There are several lessons here. First, sometimes you just have to take a chance. I get a lot of response from my ads and about ¼ of the time, I don’t get paid. It’s frustrating but it is the nature of the beast when you float ads for work. Sometimes the work goes well, like a woman who contacted me to rewrite some stuff on her website that I charged $30 for. She loved what I did so much that I got an envelope in the mail several days after the completion of that job with an extra $20 in it and a note that said “thanks”. Then there is the SEO job I took on where the handler didn’t pay any of the subcontractors she hired. That job lost me about $150 worth of work. The thing is, it can go either way and often, it does. But you won’t make any money at all if you don’t take that leap of faith.
The second lesson is that we have to be smart about the way we charge for things. I generally charge a new client half down and then the rest on delivery. I know that there are a lot of clients out there who won’t buy into that but the way I figure it, if they want quality work, they will invest in it just like I am investing my time and trusting that the payment will come.

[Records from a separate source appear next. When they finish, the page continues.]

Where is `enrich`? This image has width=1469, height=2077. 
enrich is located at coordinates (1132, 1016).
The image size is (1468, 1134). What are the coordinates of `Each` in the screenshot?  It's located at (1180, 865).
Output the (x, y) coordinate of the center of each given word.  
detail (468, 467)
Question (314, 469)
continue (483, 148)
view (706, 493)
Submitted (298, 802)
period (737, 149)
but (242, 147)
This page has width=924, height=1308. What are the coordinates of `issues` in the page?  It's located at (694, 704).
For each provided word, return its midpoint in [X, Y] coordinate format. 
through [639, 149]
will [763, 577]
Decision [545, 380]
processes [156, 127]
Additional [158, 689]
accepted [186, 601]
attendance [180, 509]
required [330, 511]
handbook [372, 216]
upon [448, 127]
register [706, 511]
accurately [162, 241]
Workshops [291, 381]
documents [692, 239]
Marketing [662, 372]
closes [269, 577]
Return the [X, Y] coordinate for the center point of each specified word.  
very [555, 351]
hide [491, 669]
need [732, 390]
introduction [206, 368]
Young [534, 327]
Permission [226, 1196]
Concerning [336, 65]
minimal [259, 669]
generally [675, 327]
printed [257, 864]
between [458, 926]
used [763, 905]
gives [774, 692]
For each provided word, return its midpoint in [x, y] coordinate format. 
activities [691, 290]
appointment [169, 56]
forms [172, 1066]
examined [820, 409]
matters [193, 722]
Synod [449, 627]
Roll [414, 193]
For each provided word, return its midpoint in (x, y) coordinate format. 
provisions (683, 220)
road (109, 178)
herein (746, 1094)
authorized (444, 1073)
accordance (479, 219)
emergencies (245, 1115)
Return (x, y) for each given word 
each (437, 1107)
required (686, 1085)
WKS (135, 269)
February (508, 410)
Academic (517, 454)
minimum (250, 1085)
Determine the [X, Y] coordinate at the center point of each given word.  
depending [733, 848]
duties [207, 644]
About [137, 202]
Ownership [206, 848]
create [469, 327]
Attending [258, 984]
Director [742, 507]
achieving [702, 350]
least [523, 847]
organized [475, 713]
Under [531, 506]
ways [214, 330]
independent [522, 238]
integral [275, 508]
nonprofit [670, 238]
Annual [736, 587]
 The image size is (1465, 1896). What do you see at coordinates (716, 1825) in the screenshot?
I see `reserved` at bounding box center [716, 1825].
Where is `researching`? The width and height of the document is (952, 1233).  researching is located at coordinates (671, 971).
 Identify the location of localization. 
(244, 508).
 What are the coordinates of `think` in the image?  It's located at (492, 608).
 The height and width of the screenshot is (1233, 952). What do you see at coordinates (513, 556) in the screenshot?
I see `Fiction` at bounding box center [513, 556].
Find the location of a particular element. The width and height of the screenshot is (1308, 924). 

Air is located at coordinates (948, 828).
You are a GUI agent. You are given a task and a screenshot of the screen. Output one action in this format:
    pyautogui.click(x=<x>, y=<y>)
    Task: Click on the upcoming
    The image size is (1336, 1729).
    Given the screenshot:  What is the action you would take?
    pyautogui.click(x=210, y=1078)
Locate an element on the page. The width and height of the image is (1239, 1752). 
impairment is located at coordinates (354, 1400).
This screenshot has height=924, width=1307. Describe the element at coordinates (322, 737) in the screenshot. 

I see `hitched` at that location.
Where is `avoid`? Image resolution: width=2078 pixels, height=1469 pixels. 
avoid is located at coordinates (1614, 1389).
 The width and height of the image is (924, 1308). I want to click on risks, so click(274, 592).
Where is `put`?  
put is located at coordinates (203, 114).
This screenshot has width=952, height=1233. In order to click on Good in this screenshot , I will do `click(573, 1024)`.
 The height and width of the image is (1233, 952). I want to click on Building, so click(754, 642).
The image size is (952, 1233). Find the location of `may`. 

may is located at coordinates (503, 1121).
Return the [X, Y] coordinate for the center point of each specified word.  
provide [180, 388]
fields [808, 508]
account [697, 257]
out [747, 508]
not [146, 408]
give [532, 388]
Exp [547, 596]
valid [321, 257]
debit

Finally, there is the lesson in human nature and communication. I believe (and this is my humble opinion) that in this day and age with the advent of all the technology we have stopped really listening to each other. We communicate in short bursts of verbiage that often amounts to nothing more than a sneeze. Long gone for many are the days when you got to “feel a person out” during initial conversations. If you are going to freelance, you have to get back to the basics and go back to the days of getting an “impression” of a potential client. Last night, when I first spoke to the blog article guy, I asked him key questions. I had him explain his blog to me and from the way he explained it, I could tell that he was passionate about it. (Good sign #1) I also discovered that he was looking for a certain “tone”, again this show me that he is serious about the work. (Good sign#2) Finally, he was willing to put that half down on the project which means he really was investing in the work. (Good sign #3) I wouldn’t have been able to determine all of this had I not listened.
So if you are going to freelance understand that it is a rough road at times to travel. It can be rewarding but it can also feel a little bit like that road in China that the truckers travel with the very large no-return drop offs. It is a road you must travel carefully and slowly, watching for the dangers along the way BUT once you get to the other side, there is a lot of reward. In the care of freelancing, slow and steady really does work best.